Collection entries
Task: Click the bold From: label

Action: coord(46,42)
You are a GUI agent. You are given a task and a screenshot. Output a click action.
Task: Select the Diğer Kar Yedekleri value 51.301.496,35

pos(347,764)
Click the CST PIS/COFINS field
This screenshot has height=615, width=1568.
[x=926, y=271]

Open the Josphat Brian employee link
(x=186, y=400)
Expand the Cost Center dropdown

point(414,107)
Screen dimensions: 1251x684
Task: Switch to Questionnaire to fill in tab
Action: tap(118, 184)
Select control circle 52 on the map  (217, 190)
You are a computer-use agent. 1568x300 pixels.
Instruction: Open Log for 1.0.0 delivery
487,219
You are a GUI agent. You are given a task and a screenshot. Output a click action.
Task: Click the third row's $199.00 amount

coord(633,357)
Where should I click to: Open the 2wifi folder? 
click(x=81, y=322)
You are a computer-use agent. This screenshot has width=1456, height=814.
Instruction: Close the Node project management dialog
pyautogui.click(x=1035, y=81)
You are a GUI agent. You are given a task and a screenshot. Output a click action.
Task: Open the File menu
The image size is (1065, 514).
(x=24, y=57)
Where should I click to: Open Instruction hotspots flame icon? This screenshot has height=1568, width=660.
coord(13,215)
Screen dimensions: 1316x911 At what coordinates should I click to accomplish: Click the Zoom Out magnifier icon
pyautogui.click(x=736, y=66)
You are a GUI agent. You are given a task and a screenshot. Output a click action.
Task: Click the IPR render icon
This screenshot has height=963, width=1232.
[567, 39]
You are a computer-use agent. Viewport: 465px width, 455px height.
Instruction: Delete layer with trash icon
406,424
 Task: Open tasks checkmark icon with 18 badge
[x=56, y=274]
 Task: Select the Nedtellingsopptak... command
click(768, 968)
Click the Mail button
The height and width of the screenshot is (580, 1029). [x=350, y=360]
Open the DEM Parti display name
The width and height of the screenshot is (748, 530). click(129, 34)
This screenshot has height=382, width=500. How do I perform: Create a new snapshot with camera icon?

#### [WHAT THE TASK ASKS]
Pick out each line of the records that contains the word "with", and copy those lines.

#### [WRITTEN SOLUTION]
Instruction: Delete layer with trash icon
 Task: Open tasks checkmark icon with 18 badge
This screenshot has height=382, width=500. How do I perform: Create a new snapshot with camera icon?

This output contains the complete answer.